1.2         Assignee. The Assignee (a) represents and warrants that (i) it has full power and authority, and has taken all action necessary, to execute and deliver this Assignment and Acceptance and to consummate the transactions contemplated hereby and to become a Lender under the Credit Agreement, (ii) it meets all the requirements to be an assignee under Section 14.1 of the Credit Agreement (subject to such consents, if any, as may be required thereunder), (iii) from and after the Effective Date, it shall be bound by the provisions of the Credit Agreement as a Lender thereunder and, to the extent of the relevant Assigned Interest, shall have the obligations of a Lender thereunder, (iv) it is sophisticated with respect to decisions to acquire assets of the type represented by the Assigned Interest and either it, or the Person exercising discretion in making its decision to acquire the Assigned Interest, is experienced in acquiring assets of such type, (v) it has received a copy of the Credit Agreement, and has received or has been accorded the opportunity to receive copies of the most recent financial statements delivered pursuant to Section 7 thereof, as applicable, and such other documents and information as it deems appropriate to make its own credit analysis and decision to enter into this Assignment and Acceptance and to purchase such Assigned Interest, (vi) it has, independently and without reliance upon the Administrative Agent or any other Lender and based on such documents and information as it has deemed appropriate, made its own credit analysis and decision to enter into this Assignment and Acceptance and to purchase such Assigned Interest, and (vii) if it is a Lender organized under the laws of a jurisdiction other than the United States, attached to the Assignment and Acceptance is any documentation required to be delivered by it pursuant to the terms of the Credit Agreement, duly completed and executed by the Assignee; and (b) agrees that (i) it will, independently and without reliance on Agent, any Assignor or any other Lender, and based on such documents and information as it shall deem appropriate at the time, continue to make its own credit decisions in taking or not taking action under the Loan Documents, and (ii) it will perform in accordance with their terms all of the obligations which by the terms of the Loan Documents are required to be performed by it as a Lender.

 

2.             Payments. From and after the Effective Date, Agent shall make all payments in respect of the Assigned Interest (including payments of principal, interest, fees and other amounts) to the Assignee, whether for amounts which have accrued prior to or after the Effective Date.

 

3.             General Provisions.
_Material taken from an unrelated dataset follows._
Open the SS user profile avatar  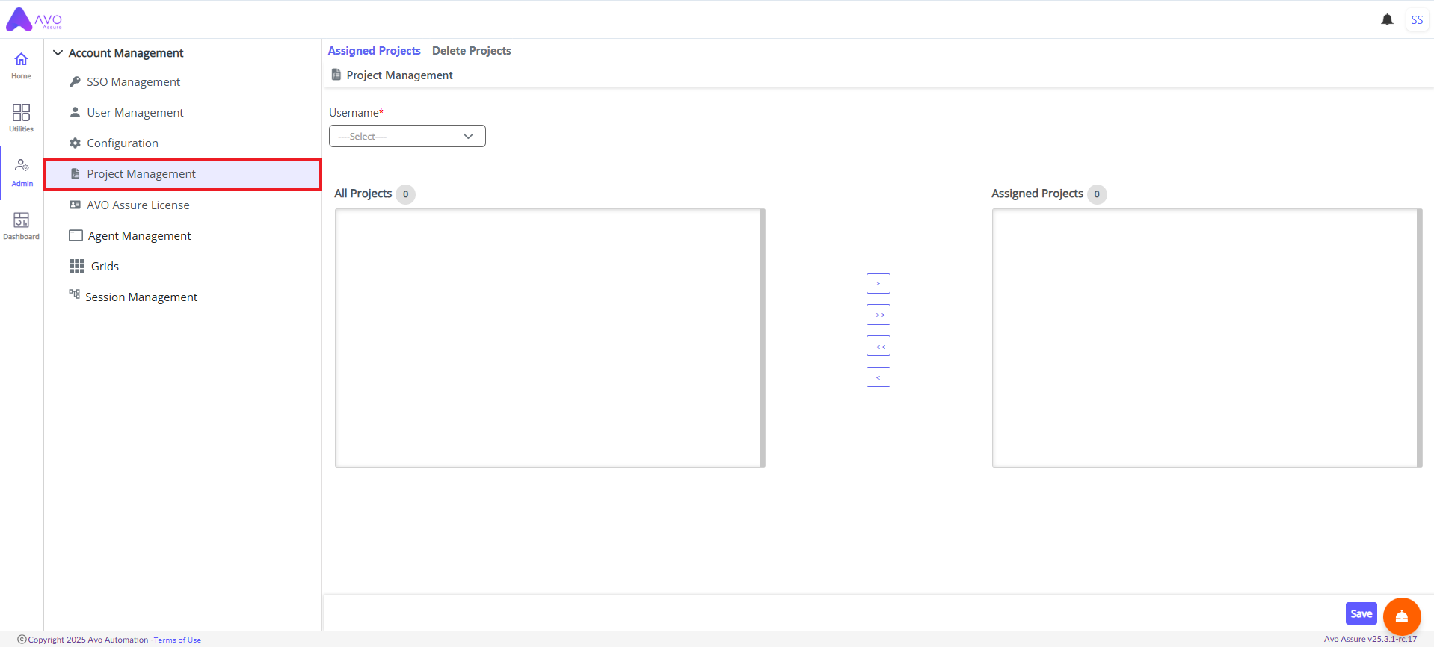click(x=1416, y=20)
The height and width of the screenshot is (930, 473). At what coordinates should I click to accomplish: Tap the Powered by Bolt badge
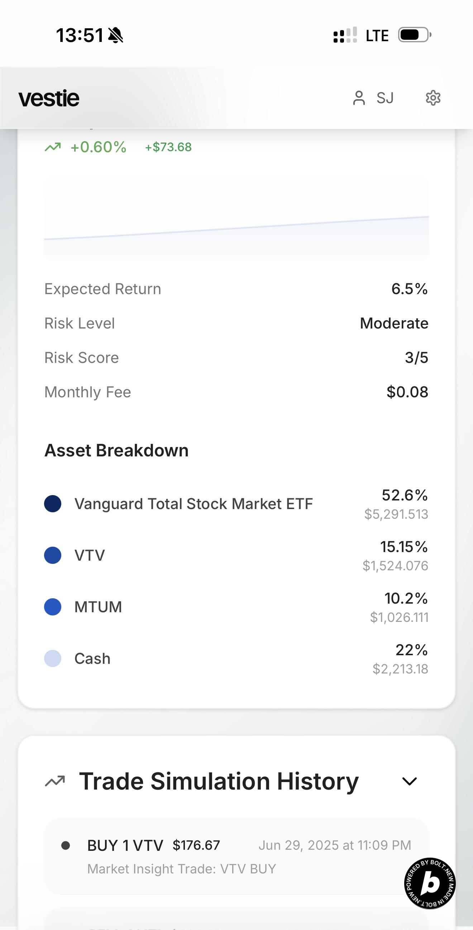tap(429, 883)
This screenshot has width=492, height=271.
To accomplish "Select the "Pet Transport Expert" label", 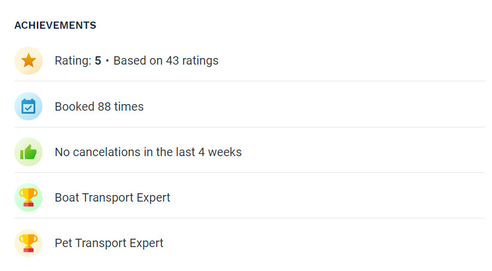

This Assignment and Acceptance shall be binding upon, and inure to the benefit of, the parties hereto and their respective successors and assigns. This Assignment and Acceptance may be executed in any number of counterparts, which together shall constitute one instrument. Delivery of an executed counterpart of a signature page of this Assignment and Acceptance by telecopy shall be effective as delivery of a manually executed counterpart of this Assignment and Acceptance. This Assignment and Acceptance shall be governed by, and construed in accordance with, the law of the State of New York without regard to conflict of laws principles thereof.